Yup, I hope to try my hand at grinding and making my own sausage someday soon. I have asked Santa to bring me a food grinder attachment for my lovely KitchenAid, and I hope to enter the realm of charcuterie soon.

Of course, on a related note, this is due in part to a local fabulous restaurant called The Linkery which is not only dedicated to local producers and knowing where your food comes from, but they also make their own sausage in house! And wonderful sausage and food it is! In fact, to celebrate my new job, Kyle and I went to The Linkery about 10 days ago, and we had such a delicious meal. First, we started with a simple picnic plate with two links (Thai green curry chicken sausage and Romanian beef sausage), yummy cheese, and red wine onions. Kyle had a cask-conditioned Pizza Port Good Grief brown, and I had the San Pasqual Meritage, a local red wine, to drink.

We then had a mixed herb salad and the "grilled filet of wild kangaroo (Australia) with vegetable curry, multi-grain saffron pilaf, and organic kiwi". And I have to say, the kangaroo was cooked to perfection! Cooked like a medium rare filet mignon, it had a delicious pure beef taste with just a final hint that echoed vast spaces of land, sun, and wild grasses. Of course, the multi-grain pilaf and kiwi paired very well with it, two things I wouldn't have thought would work so well together. And to finish we had a Mexican Chocolate Mousse Cake which was beautifully light and fluffy in texture, but sinfully rich and spiced on the tongue. Obviously, we will be going back and enjoying many, many more meals there!

Friday, November 24, 2006

Fall's bounty

So it has been awhile since updating, and I have been quite busy in the kitchen. Besides the normal cooking that I do, mostly with the CSA box bounty, I have done a few other projects to speak of. Firstly, I made a new batch of jam, a Pear Lime and Ginger jam, of completely my own creation. And it seems I've been in a big ginger mood lately, as I also tried a new recipe for ginger cake, or Gembertaart, as Gourmet magazine calls it. It's quite good, but the recipe has some ridiculous steps, such as making a foam out of egg whites and folding it into the very dense batter, which completely deflates the whites.

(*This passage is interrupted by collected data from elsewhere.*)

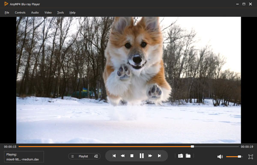Open the File menu

[x=7, y=12]
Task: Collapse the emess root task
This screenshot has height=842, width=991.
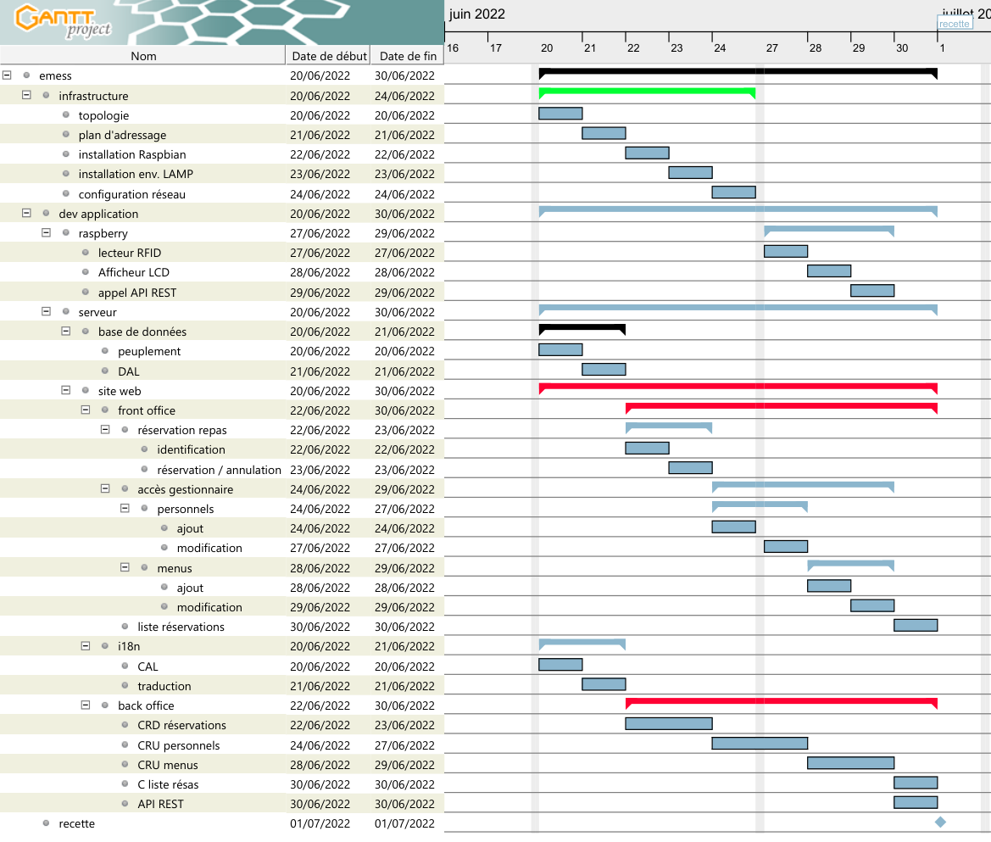Action: point(7,75)
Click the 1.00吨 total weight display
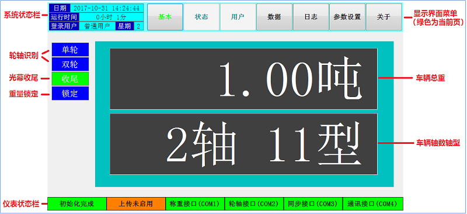467x214 pixels. (243, 79)
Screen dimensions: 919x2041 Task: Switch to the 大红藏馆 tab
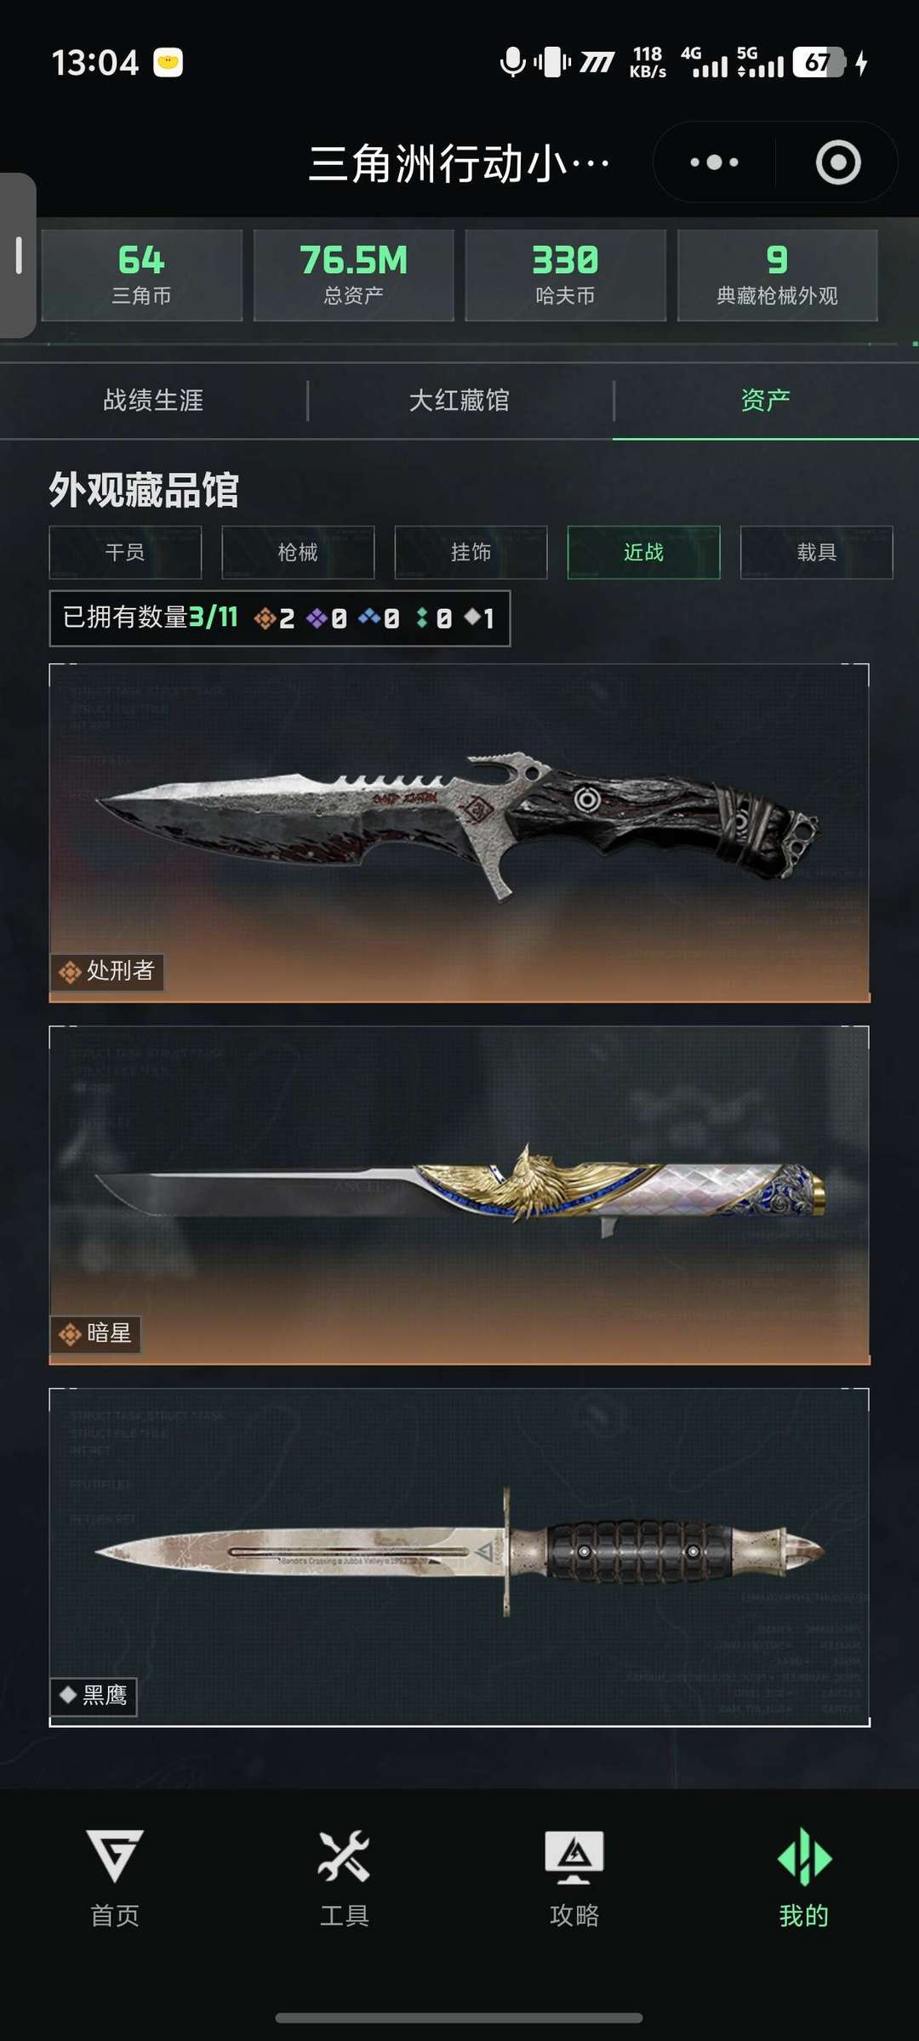(460, 400)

But it is quite good, and makes an excellent tea cake or something to eat a slice with a small glass of sherry.

Speaking of sherry, I have to share that Kyle and I are wine club members of Mount Palomar winery in Temecula, CA and they make the best Solera aged cream sherry. Very nice and hazelnutty in flavor. Anyway, we went up to Temecula for some wine tasting, and we picked up another bottle of this divine liqueur.

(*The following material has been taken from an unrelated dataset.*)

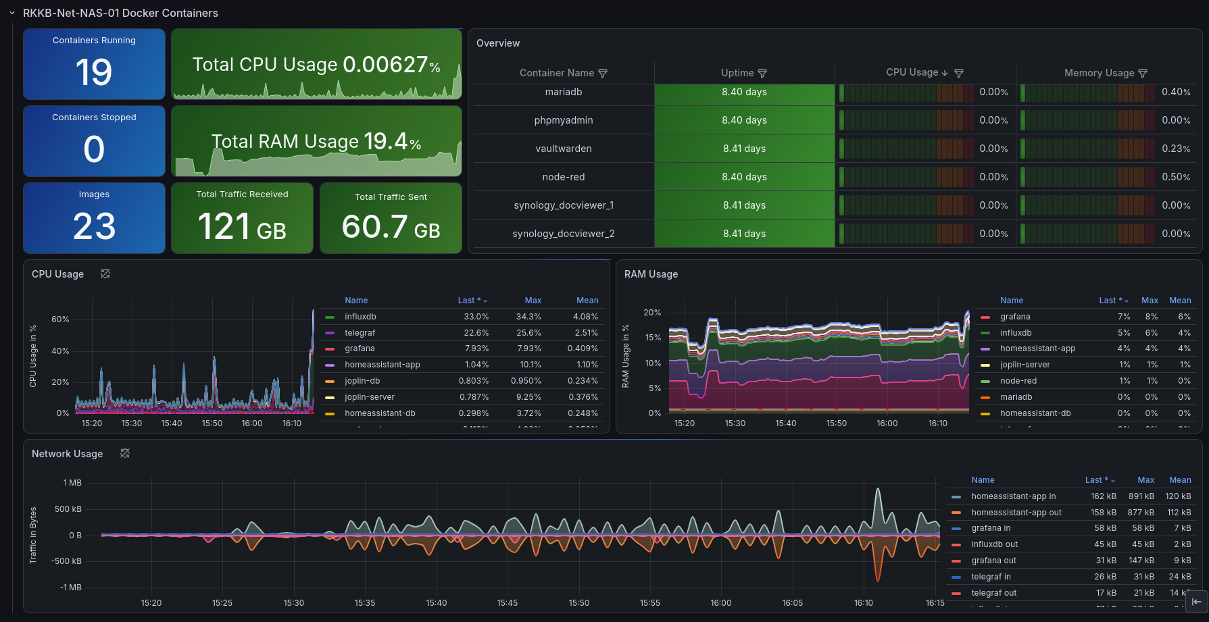Sort CPU Usage legend by Max

[533, 301]
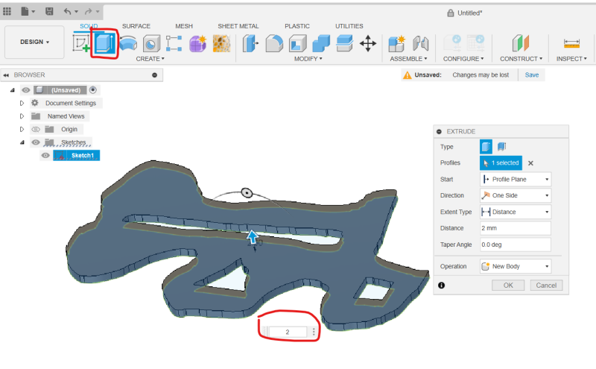Image resolution: width=596 pixels, height=369 pixels.
Task: Select the Revolve tool icon
Action: coord(128,43)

Hmm, what else? Well, I made cheese again, this time a mascarpone cheese. It's a very rich yummy cheese, perfect mixed with a tiny bit of vanilla sugar and served along ripe, sliced pears. And of course, like many other people, I keep mispronouncing it "maRSCapone" instead of what it should be, "masCARponE". Otherwise, I have stumbled upon a really interesting vegetable item at Bristol Farms (which has a great full-service butcher, by the way), an upscale market. Brussel sprouts. Yup, you read that right, Brussel sprouts. But on a full stalk, which I had no idea they grew on. I ended up cooking them with a roasted spatchcocked chicken and some roasted potatoes for Thanksgiving. Of course, the best way to cook Brussel sprouts is to cook them simply and quickly. Briefly, I trimmed and washed the sprouts, boiled for 10 minutes, then tossed in a saucepan with some melted butter, minced garlic, some lemon juice, and minced parsley. Very good. And nice to have a simple meal, as I mostly boycotted Thanksgiving this year, as for some reason it always stresses me out every year.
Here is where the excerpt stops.